■ SET PROBLEM
Reproduce the entries below verbatim, beginning at the line that contains "Where should I click to: Open the Home" and stopping after the line that contains "Click the Status".

■ SUPPLIED ENTRIES
_ _ _ _ _

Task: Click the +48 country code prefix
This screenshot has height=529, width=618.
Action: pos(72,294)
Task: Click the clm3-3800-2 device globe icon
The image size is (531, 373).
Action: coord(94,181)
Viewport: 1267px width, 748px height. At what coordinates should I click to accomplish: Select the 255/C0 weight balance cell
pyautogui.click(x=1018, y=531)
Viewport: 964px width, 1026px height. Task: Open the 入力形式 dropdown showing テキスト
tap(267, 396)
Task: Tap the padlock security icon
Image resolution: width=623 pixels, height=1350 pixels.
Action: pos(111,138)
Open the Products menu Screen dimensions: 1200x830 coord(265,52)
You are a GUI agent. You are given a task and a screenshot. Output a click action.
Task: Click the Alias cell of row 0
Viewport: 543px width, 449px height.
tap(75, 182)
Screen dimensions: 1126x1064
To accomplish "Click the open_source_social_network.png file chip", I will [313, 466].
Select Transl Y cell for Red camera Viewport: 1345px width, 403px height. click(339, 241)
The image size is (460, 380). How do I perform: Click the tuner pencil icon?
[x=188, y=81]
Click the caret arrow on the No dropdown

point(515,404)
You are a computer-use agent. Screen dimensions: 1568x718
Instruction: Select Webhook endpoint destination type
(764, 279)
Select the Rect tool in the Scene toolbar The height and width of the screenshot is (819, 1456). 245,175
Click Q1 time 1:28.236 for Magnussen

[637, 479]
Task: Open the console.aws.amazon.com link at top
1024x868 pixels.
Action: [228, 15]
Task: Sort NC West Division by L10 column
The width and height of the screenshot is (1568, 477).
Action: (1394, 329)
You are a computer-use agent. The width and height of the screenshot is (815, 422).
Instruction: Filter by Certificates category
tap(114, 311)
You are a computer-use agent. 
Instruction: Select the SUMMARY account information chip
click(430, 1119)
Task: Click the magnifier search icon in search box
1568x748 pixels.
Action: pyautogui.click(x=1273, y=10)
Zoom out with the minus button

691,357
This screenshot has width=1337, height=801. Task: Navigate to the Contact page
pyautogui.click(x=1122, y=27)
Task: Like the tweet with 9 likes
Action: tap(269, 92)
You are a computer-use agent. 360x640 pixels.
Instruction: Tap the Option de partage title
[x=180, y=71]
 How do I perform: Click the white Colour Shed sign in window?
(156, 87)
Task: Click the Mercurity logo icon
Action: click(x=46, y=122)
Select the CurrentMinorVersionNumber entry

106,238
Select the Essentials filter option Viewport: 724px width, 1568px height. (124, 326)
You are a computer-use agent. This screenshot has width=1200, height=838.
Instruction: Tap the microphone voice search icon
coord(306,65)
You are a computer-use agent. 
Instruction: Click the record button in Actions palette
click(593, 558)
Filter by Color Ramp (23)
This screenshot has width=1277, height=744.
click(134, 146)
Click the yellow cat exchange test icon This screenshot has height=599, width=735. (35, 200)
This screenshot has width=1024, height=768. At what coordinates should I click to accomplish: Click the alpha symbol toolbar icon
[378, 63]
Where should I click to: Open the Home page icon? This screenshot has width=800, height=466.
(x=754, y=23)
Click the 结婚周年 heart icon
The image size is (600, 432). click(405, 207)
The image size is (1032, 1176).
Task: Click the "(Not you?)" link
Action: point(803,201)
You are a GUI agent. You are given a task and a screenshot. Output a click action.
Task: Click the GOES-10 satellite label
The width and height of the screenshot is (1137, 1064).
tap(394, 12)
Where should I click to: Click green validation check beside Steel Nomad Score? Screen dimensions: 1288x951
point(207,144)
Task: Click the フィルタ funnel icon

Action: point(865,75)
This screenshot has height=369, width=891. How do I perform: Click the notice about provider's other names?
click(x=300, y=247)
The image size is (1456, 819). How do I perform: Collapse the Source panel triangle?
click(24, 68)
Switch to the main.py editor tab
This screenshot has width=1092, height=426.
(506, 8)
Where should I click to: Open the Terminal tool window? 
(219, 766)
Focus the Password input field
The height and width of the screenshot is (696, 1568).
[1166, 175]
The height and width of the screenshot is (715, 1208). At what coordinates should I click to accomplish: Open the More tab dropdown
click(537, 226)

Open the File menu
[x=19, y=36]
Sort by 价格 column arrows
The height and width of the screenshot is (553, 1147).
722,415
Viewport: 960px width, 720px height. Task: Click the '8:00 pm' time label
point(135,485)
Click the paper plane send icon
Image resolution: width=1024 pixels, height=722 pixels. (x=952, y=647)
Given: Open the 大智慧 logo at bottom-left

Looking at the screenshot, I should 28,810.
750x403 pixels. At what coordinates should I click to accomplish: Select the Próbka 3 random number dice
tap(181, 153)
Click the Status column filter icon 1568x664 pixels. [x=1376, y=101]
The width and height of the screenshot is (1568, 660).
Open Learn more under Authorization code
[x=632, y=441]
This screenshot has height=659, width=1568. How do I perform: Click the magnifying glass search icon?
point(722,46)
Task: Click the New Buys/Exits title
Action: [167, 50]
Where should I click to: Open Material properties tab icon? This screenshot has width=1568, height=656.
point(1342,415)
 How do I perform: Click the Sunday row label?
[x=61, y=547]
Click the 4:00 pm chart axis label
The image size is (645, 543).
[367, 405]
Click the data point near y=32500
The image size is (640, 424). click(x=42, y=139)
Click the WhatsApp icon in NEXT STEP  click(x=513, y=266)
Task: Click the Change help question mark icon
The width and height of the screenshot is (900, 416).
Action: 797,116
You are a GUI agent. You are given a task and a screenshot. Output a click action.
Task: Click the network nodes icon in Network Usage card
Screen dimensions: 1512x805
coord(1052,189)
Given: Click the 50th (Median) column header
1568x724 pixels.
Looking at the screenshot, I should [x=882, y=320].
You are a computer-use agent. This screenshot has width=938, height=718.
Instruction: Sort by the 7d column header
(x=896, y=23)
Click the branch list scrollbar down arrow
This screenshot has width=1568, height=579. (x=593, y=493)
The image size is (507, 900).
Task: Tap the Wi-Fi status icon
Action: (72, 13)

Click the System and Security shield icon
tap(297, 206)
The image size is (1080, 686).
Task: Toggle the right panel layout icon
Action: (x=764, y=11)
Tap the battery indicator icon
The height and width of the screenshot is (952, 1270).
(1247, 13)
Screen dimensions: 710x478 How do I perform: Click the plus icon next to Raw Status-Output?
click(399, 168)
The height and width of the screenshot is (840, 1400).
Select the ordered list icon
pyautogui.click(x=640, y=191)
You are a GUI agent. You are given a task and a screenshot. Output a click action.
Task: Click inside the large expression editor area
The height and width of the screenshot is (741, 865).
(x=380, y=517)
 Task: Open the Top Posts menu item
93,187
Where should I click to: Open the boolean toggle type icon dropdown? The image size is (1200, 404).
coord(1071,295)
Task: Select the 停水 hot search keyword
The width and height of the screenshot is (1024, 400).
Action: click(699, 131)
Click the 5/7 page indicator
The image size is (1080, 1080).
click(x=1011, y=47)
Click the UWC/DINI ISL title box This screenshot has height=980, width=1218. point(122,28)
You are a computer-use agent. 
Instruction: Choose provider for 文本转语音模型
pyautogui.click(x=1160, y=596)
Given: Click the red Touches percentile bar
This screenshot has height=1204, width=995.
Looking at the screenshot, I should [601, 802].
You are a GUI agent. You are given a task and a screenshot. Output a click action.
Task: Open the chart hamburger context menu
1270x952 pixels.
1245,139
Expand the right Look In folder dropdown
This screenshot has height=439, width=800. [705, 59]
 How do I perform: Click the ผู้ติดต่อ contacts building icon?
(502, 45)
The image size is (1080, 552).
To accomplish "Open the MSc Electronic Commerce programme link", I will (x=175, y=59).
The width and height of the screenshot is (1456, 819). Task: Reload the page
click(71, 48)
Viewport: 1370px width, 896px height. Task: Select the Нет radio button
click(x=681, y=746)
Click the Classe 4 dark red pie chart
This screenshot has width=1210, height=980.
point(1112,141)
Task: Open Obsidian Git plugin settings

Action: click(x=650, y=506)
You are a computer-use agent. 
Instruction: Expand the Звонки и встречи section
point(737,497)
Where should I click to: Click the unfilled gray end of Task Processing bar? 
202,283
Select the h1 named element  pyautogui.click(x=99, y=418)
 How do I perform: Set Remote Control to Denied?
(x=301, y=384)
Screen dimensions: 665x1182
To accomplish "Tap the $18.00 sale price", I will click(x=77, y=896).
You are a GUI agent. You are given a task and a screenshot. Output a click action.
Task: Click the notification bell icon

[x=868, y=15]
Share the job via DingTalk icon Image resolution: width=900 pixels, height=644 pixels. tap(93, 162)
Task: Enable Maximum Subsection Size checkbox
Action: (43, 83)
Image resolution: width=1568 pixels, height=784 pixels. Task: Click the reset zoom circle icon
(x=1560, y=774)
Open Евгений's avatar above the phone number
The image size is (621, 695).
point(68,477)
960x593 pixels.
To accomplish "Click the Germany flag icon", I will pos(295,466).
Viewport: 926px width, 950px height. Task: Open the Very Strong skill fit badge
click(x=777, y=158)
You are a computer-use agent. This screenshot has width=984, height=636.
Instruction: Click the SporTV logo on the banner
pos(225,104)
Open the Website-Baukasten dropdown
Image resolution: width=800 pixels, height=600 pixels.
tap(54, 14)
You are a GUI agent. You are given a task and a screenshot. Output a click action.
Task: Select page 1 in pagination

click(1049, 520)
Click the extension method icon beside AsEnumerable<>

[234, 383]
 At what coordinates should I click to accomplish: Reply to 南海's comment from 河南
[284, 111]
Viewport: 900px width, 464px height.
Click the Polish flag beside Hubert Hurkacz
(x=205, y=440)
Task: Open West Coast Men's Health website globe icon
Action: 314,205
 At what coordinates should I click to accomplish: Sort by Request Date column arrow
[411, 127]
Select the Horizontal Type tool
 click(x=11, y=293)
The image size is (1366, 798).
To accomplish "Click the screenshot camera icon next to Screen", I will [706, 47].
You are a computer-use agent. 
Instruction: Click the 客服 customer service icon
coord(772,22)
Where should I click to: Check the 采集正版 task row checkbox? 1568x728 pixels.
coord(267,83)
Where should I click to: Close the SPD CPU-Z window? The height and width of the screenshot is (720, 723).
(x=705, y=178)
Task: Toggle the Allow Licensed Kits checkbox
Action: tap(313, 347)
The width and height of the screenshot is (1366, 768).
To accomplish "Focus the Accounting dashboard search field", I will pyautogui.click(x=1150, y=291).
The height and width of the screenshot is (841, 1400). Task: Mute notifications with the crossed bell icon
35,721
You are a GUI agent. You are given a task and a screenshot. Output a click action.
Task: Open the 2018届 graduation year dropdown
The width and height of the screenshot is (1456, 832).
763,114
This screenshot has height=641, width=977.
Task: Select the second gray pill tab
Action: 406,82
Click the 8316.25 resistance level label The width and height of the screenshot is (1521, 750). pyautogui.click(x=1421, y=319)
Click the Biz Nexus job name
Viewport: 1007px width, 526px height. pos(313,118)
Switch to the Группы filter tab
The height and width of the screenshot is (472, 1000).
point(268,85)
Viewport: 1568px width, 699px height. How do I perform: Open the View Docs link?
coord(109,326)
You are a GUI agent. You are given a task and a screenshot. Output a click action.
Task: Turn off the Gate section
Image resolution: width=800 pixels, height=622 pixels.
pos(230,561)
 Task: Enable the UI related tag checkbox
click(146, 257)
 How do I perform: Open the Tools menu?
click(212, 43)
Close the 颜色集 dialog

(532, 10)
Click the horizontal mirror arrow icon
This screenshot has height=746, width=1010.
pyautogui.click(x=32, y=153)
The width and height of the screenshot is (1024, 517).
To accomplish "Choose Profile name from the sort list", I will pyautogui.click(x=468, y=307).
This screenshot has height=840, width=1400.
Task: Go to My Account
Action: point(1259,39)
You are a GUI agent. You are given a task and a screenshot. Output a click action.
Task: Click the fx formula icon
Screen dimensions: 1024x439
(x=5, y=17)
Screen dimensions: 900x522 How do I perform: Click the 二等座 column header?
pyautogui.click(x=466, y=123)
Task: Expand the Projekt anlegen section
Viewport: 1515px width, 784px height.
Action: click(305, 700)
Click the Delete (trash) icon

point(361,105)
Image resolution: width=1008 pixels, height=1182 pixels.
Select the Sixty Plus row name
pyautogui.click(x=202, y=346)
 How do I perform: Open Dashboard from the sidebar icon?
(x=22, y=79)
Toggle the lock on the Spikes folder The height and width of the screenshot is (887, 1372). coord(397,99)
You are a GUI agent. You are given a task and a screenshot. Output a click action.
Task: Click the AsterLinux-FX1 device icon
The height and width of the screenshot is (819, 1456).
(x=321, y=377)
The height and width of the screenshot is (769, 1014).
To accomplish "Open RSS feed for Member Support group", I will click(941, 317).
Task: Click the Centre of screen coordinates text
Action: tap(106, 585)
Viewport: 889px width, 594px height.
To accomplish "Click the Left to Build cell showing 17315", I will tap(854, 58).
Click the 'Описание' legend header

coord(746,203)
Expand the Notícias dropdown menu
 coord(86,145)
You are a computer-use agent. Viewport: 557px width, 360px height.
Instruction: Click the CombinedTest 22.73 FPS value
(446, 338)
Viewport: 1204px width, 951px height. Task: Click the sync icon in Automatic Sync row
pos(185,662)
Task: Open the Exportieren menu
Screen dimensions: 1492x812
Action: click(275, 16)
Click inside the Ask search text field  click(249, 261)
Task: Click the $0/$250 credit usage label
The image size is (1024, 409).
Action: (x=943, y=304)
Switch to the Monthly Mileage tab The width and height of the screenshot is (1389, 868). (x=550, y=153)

_ _ _ _ _

■ ANSWER
Where should I click to: Open the Home page icon? This screenshot has width=800, height=466.
(x=754, y=23)
Click the 结婚周年 heart icon
The image size is (600, 432). click(405, 207)
The image size is (1032, 1176).
Task: Click the "(Not you?)" link
Action: point(803,201)
You are a GUI agent. You are given a task and a screenshot. Output a click action.
Task: Click the GOES-10 satellite label
The width and height of the screenshot is (1137, 1064).
tap(394, 12)
Where should I click to: Click green validation check beside Steel Nomad Score? Screen dimensions: 1288x951
point(207,144)
Task: Click the フィルタ funnel icon

Action: point(865,75)
This screenshot has height=369, width=891. How do I perform: Click the notice about provider's other names?
click(x=300, y=247)
The image size is (1456, 819). How do I perform: Collapse the Source panel triangle?
click(24, 68)
Switch to the main.py editor tab
This screenshot has width=1092, height=426.
(506, 8)
Where should I click to: Open the Terminal tool window? 
(219, 766)
Focus the Password input field
The height and width of the screenshot is (696, 1568).
[1166, 175]
The height and width of the screenshot is (715, 1208). At what coordinates should I click to accomplish: Open the More tab dropdown
click(537, 226)

Open the File menu
[x=19, y=36]
Sort by 价格 column arrows
The height and width of the screenshot is (553, 1147).
722,415
Viewport: 960px width, 720px height. Task: Click the '8:00 pm' time label
point(135,485)
Click the paper plane send icon
Image resolution: width=1024 pixels, height=722 pixels. (x=952, y=647)
Given: Open the 大智慧 logo at bottom-left

Looking at the screenshot, I should 28,810.
750x403 pixels. At what coordinates should I click to accomplish: Select the Próbka 3 random number dice
tap(181, 153)
Click the Status column filter icon 1568x664 pixels. [x=1376, y=101]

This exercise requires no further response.